Learning from large-scale contrastive language-image pre-training like CLIP has shown remarkable success in a wide range of downstream tasks recently, but it is still under-explored on the challenging few-shot action recognition (FSAR) task. In this work, we aim to transfer the powerful multimodal knowledge of CLIP to alleviate the inaccurate prototype estimation issue due to data scarcity, which is a critical problem in low-shot regimes. To this end, we present a CLIP-guided prototype modulating framework called CLIP-FSAR, which consists of two key components: a video-text contrastive objective and a prototype modulation. Specifically, the former bridges the task discrepancy between CLIP and the few-shot video task by contrasting videos and corresponding class text descriptions. The latter leverages the transferable textual concepts from CLIP to adaptively refine visual prototypes with a temporal Transformer. By this means, CLIP-FSAR can take full advantage of the rich semantic priors in CLIP to obtain reliable prototypes and achieve accurate few-shot classification. Extensive experiments on five commonly used benchmarks demonstrate the effectiveness of our proposed method, and CLIP-FSAR significantly outperforms existing state-of-the-art methods under various settings. The source code and models will be publicly available at https://github.com/alibaba-mmai-research/CLIP-FSAR.
Paper Structure (12 sections, 7 equations, 10 figures, 11 tables)

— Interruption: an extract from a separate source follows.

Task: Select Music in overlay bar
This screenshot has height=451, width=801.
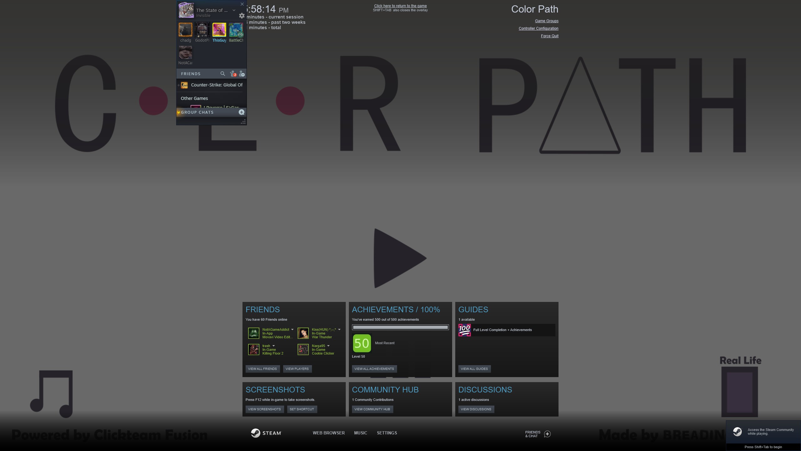Action: coord(360,433)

This paper contains 12 sections, 7 equations, 10 figures, 11 tables.

Figures (10)

  • Figure 1: Performance comparison based on a typical few-shot action recognition method, i.e., OTAM OTAM. We notice that directly replacing the original ImageNet pre-trained backbone with the visual encoder of CLIP CLIP and simply finetuning the CLIP model can only yield limited performance improvements. In contrast, our approach provides significant performance gains by fully exploiting CLIP's multimodal semantic knowledge.
  • Figure 2: The architecture of CLIP-FSAR. Given the support and query videos, a visual encoder is first adopted to extract the frame features. Then, we apply a video-text contrastive objective to pull close the obtained video features and the corresponding class text representations. Afterward, a prototype modulation is employed to refine the visual support prototypes with textual semantic features. Finally, a few-shot metric objective is imposed on the resulting informative prototypes and query features for classification.
  • Figure 3: Sensitivity analysis of $\alpha$ on SSv2-Small and Kinetics.
  • Figure 4: Performance comparison with different numbers of input video frames under the 5-way 1-shot setting on SSv2-Small.
  • Figure 5: N-way 1-shot results of our CLIP=FSAction and other baseline methods with N varying from 5 to 10.